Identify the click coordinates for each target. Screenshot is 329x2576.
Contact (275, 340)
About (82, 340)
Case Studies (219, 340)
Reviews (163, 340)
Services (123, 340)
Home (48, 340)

-- -- --

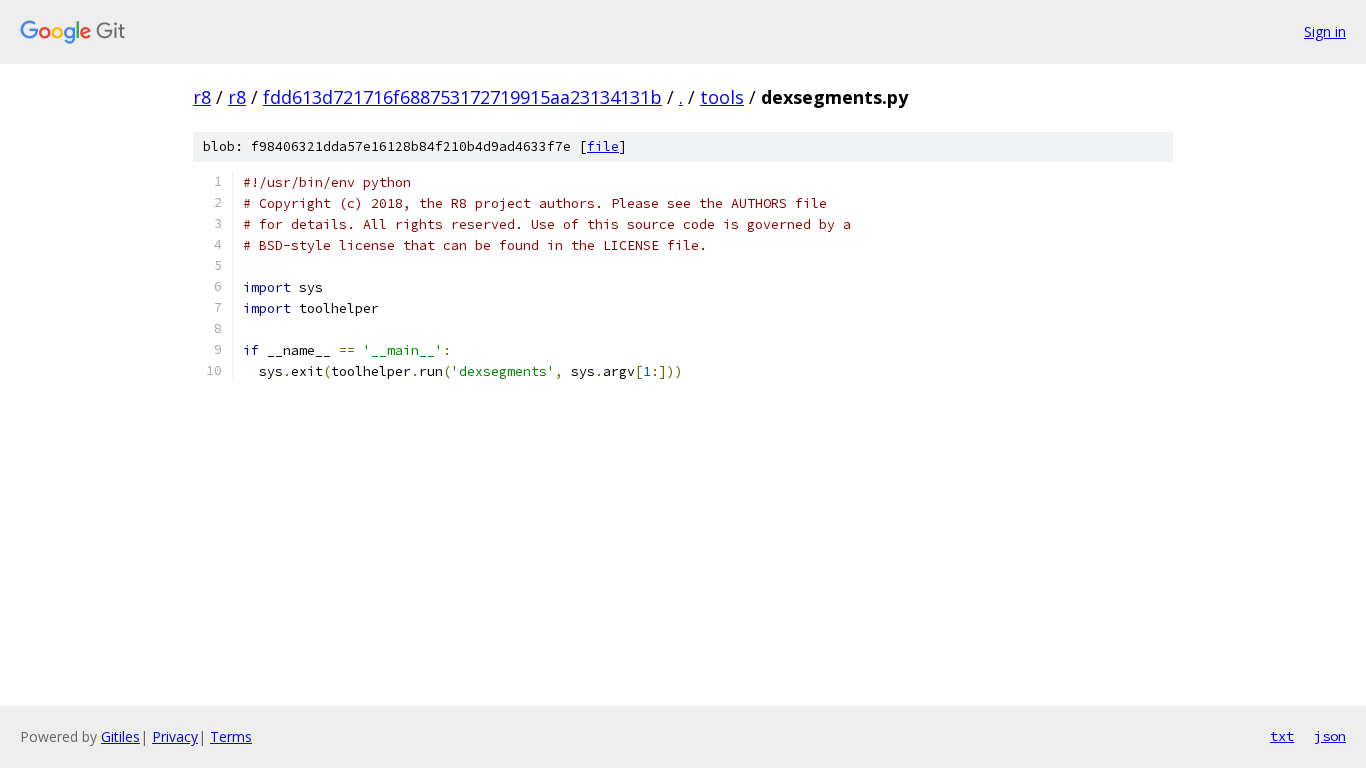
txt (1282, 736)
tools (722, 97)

-- -- --

● Exercise details:
From the entries above, return exactly the line containing "Identify the click", the line containing "Home (48, 340)", and all lines between, and nothing else.

● Result of this task:
Identify the click coordinates for each target. Screenshot is 329x2576.
Contact (275, 340)
About (82, 340)
Case Studies (219, 340)
Reviews (163, 340)
Services (123, 340)
Home (48, 340)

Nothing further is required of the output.